I was a member of California State Employee Association before Gov. Brown signed the Dills Act, extending bargaining rights to state workers.
Prior to the Dills Act, Association member dues were withheld from the employees paycheck (though membership was optional). The Association represented members in grievances and matters of discipline. The Association lobbied the legislature on matters of pay and conditions. Very little changed except that fair share payments were required from all employees.

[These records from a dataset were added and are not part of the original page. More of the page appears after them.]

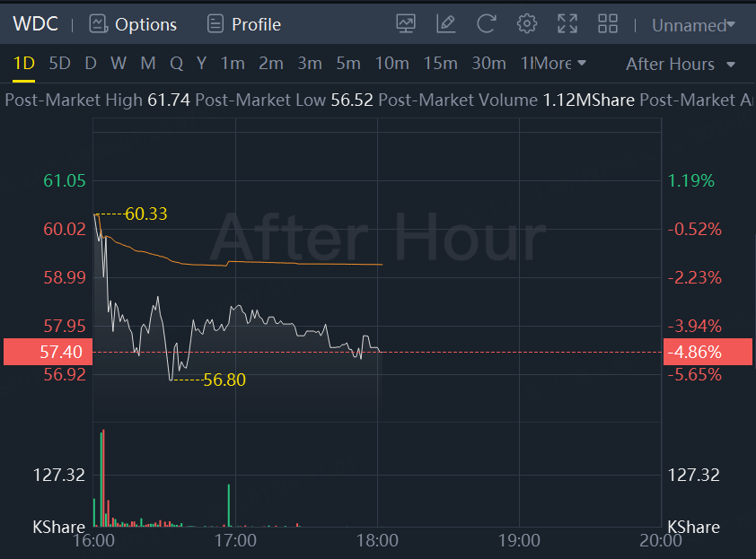
Task: Expand the Unnamed layout dropdown
Action: [693, 25]
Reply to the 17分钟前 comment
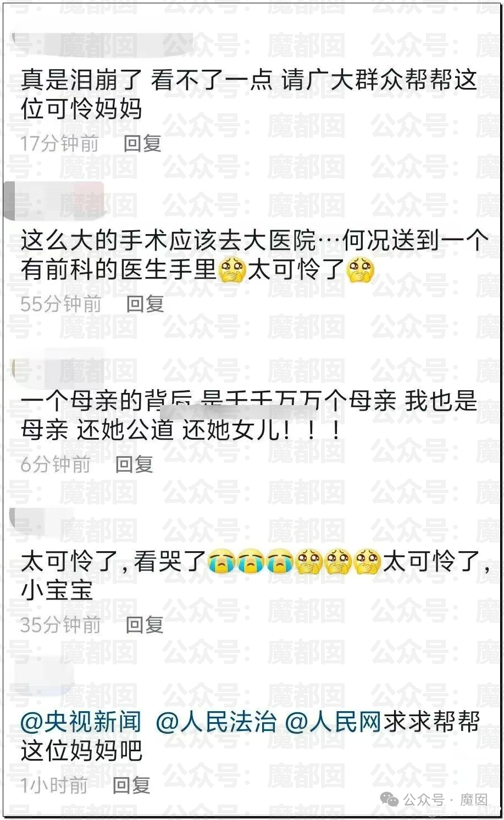 142,144
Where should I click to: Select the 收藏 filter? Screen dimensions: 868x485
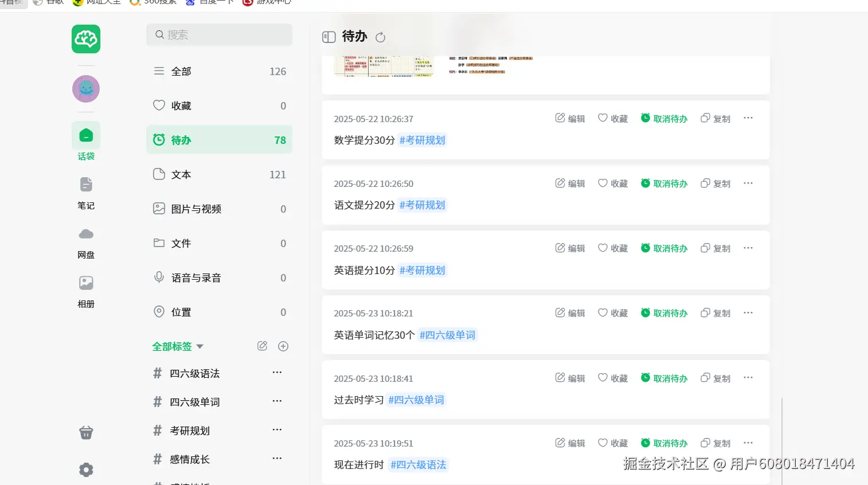coord(181,105)
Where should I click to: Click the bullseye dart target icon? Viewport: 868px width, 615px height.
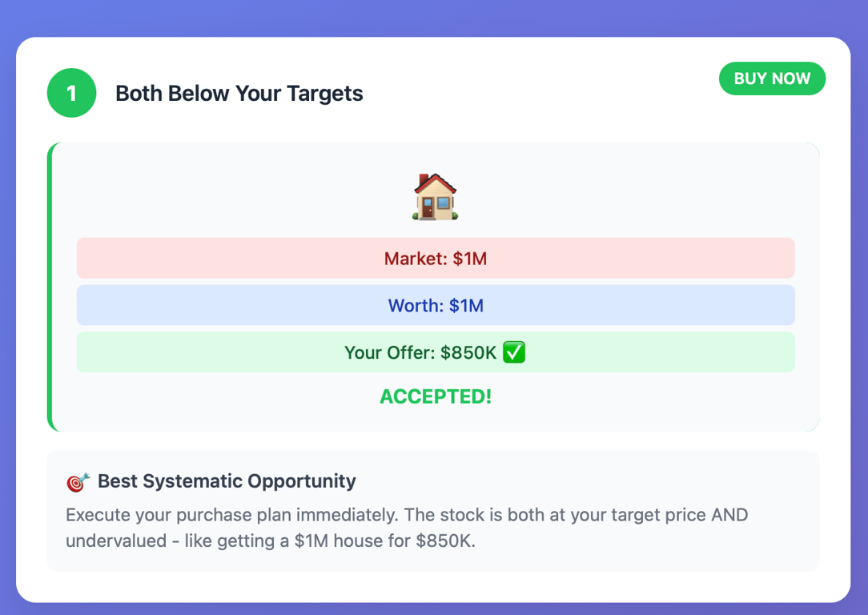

A funny thing happened on the way to the forum… In one of, if not the first “negotiation”, the union came to agreement with the Department of Personnel Administration on increases in pay and benefits. DPA has the power to negotiate. Fortunately, or unfortunately, only the legislature (and Governor) have the authority to actually authorize expenditure. The California legislature reduced the total increase package and told the DPA and CSEA to split the pay and benefits however they want. Again, very little changed.
What shall then and thereafter be known as the right to collective begging. Powerful Public Employee Union is an oxymoron.
Side note… I just noticed that, according to Calwatchdog, the Dills Act, SB839 passed 70 to 7 in the Assembly and 24 to 3 in the Senate.
December 1, 2016 at 1:12 am
SMD,
I have no problem with that additional FDR paragraph as I interpret “fair and adequate pay” to be compensation EQUAL to their PRIVATE Sector counterparts, while you (and most Public Sector workers) feel that it’s appropriate to mooch, cheat, lie, and bribe your way to FAR greater compensation …… and to hell with the Taxpayers called upon to pay for it.
Note that that paragraph DOES say ……
“The desire of Government employees for ……. is basically no different from that of employees in private industry.”
FDR’s comparison being to “Private industry”.
December 1, 2016 at 9:07 am
………….mooch, cheat, lie, and bribe…………. ..
December 1, 2016 at 4:04 pm
SMD.
You should stop trying to play financial expert and stick to what you know best, and what you did for a living ………
December 9, 2016 at 6:48 pm
S Moderation Douglas,
Considering just how often you go out of your way to find and quote (misleading and flawed) studies that support your position regarding Public/Private Sector compensation comparisons, I though you might find this article DISTURBING ……. because one of the authors you most respect (Andrew Biggs), who often trashes the articles (and author’s assumptions, methodology, and conclusions) you quote, has done so AGAIN (and quite handily):
http://www.aei.org/publication/response-to-the-economic-policy-institute-regarding-connecticut-state-government-employee-compensation/
Be sure to read the linked “Full Report”.
December 10, 2016 at 2:55 am
I don’t know how you came to the conclusion that Biggs is “one of the authors you (I) most respect”..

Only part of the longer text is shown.